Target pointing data
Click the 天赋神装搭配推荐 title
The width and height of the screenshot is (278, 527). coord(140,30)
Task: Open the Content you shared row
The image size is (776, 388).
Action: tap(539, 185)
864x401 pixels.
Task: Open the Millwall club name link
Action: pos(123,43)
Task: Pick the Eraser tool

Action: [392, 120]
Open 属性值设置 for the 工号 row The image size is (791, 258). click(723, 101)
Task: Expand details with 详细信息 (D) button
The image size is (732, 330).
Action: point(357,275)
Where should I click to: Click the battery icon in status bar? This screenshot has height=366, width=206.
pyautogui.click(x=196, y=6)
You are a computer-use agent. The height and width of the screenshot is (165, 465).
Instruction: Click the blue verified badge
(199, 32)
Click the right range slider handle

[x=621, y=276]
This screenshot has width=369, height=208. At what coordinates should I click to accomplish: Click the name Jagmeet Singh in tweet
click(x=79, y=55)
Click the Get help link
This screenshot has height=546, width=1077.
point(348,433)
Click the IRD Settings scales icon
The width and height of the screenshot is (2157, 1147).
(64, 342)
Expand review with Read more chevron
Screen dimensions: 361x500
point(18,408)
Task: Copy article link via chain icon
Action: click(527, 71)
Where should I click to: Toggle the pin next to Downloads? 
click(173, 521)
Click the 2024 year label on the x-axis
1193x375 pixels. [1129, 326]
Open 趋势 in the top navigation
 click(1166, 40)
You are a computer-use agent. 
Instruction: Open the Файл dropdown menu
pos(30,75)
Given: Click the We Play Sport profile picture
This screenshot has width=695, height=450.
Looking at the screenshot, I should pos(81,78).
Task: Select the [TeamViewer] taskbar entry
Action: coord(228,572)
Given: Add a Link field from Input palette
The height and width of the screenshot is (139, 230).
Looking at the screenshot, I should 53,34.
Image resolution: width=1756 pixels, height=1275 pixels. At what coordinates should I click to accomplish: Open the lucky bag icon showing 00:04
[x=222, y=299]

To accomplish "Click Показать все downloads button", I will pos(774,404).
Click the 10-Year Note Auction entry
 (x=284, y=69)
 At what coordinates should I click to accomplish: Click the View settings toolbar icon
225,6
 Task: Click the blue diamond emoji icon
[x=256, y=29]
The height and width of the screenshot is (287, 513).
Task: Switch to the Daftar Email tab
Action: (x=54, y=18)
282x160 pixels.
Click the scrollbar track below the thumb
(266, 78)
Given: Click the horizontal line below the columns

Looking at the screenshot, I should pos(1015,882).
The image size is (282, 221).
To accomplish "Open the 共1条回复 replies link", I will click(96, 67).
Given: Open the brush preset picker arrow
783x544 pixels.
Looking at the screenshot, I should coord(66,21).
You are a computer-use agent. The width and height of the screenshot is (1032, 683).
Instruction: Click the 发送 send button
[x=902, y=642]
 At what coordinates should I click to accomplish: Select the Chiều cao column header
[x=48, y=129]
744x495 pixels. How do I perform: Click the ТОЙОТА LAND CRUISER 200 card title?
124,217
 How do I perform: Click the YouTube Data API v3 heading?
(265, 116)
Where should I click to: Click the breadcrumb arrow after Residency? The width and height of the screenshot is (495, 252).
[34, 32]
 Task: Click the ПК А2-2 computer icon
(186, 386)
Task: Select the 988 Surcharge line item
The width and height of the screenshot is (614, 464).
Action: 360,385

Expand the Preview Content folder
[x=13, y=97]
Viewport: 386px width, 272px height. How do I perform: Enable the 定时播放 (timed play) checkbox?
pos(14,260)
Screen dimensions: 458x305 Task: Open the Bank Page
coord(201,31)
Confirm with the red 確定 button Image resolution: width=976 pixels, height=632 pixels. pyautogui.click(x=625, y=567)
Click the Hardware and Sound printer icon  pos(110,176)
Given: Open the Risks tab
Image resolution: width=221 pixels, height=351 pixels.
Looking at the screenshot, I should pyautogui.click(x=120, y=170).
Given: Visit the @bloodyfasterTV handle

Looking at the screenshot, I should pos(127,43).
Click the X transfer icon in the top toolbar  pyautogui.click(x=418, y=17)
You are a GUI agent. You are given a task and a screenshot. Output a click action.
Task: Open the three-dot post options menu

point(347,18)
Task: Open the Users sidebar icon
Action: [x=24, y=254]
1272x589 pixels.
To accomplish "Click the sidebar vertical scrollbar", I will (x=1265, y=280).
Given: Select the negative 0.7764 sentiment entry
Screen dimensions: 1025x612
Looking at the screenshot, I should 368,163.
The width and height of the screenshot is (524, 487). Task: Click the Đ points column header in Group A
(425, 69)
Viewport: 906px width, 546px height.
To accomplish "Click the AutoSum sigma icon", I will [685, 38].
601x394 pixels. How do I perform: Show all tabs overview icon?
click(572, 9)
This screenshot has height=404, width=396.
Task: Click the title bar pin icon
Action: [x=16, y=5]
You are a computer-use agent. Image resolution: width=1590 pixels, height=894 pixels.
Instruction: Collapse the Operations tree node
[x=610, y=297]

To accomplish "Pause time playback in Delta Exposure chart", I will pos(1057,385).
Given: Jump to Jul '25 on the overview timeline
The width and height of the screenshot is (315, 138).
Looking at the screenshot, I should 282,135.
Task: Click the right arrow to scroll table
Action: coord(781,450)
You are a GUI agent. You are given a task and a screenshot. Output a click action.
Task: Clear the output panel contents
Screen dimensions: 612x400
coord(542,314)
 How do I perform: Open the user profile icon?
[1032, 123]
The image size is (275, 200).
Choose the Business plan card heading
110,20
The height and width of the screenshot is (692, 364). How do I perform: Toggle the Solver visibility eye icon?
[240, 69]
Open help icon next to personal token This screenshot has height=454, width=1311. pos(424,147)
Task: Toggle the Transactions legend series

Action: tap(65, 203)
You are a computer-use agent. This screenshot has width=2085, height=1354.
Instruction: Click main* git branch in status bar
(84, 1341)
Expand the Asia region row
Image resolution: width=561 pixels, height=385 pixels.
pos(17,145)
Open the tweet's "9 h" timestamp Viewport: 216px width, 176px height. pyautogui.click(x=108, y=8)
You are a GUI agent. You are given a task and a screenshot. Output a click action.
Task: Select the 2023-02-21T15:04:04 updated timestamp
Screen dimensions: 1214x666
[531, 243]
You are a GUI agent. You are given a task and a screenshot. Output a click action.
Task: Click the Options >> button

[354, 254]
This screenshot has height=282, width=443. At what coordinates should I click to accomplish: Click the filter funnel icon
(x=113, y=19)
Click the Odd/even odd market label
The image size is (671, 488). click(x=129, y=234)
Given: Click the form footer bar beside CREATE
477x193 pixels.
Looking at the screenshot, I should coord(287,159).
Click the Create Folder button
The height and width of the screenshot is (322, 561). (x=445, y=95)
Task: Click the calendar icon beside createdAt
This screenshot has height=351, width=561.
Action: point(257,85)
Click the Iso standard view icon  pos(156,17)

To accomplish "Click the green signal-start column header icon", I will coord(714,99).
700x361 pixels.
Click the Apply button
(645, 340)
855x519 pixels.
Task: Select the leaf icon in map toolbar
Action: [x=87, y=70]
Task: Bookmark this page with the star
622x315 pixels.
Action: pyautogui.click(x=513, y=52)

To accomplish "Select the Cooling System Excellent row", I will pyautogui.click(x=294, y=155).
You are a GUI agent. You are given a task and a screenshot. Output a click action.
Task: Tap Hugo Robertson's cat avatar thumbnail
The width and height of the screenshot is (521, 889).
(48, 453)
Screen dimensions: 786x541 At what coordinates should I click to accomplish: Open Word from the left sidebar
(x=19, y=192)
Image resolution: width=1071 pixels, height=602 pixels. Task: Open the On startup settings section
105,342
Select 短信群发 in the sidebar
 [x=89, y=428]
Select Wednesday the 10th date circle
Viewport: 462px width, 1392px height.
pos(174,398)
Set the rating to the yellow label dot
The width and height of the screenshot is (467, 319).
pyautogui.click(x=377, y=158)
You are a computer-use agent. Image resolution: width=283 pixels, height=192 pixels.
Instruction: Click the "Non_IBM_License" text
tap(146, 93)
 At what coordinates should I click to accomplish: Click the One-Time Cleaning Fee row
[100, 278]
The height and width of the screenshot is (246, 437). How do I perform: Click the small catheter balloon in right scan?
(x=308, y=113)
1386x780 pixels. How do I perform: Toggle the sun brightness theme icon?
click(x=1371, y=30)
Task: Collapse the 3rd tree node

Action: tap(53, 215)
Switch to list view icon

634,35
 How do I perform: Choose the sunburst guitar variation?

→ Brief
Pull out each line from the records that contains the string "heading".

→ Full response
 How do I perform: Click the YouTube Data API v3 heading?
Choose the Business plan card heading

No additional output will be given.